**Material supplied**
#####
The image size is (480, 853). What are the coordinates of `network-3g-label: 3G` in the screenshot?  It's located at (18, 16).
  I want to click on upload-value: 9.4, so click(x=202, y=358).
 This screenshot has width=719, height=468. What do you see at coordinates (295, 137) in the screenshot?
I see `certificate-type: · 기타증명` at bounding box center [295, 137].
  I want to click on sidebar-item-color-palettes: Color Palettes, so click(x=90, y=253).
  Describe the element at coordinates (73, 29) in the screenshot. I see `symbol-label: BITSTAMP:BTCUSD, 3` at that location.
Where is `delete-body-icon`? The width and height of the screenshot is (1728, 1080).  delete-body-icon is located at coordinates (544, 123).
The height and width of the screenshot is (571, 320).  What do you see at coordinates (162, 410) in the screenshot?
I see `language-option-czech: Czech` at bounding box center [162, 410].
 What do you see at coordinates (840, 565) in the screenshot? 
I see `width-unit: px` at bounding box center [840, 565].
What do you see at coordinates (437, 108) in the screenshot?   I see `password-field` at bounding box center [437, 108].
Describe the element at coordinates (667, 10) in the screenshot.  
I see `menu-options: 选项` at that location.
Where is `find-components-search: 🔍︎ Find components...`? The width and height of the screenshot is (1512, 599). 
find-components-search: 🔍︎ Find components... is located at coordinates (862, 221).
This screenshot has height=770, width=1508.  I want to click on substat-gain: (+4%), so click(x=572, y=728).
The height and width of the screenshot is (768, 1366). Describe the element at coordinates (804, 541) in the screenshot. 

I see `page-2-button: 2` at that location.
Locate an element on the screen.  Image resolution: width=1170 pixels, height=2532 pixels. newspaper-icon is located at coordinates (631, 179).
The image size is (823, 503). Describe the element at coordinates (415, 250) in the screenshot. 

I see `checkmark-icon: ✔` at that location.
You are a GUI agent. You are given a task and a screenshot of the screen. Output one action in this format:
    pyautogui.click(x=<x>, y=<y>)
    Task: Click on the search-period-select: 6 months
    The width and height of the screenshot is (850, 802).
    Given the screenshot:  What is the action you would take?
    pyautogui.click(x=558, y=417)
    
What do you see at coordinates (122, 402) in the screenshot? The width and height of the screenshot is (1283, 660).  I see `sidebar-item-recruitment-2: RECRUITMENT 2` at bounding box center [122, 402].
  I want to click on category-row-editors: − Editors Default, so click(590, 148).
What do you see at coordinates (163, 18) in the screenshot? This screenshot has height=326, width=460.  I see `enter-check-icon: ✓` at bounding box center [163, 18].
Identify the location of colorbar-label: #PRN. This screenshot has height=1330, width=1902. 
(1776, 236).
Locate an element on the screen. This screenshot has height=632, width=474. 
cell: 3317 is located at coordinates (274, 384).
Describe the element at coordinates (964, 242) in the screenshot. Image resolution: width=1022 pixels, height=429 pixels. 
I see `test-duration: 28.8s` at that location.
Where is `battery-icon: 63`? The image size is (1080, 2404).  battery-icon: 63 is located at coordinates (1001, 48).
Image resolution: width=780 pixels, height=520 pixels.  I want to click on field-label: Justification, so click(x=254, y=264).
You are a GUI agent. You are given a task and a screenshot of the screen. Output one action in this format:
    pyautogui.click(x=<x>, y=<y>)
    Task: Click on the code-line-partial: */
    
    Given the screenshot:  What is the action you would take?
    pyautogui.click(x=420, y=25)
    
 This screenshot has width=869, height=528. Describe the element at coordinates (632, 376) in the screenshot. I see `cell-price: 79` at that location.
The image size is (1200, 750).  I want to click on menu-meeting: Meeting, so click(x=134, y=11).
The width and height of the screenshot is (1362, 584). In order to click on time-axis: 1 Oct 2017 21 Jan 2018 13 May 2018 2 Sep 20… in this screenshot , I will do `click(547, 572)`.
#####
**What you have to do**
Pull out each line above that contains the string "bounding". Case counts.

**Result of this task**
I see `certificate-type: · 기타증명` at bounding box center [295, 137].
I see `language-option-czech: Czech` at bounding box center [162, 410].
I see `width-unit: px` at bounding box center [840, 565].
What do you see at coordinates (437, 108) in the screenshot?   I see `password-field` at bounding box center [437, 108].
What do you see at coordinates (122, 402) in the screenshot? The width and height of the screenshot is (1283, 660).  I see `sidebar-item-recruitment-2: RECRUITMENT 2` at bounding box center [122, 402].
What do you see at coordinates (163, 18) in the screenshot? This screenshot has height=326, width=460.  I see `enter-check-icon: ✓` at bounding box center [163, 18].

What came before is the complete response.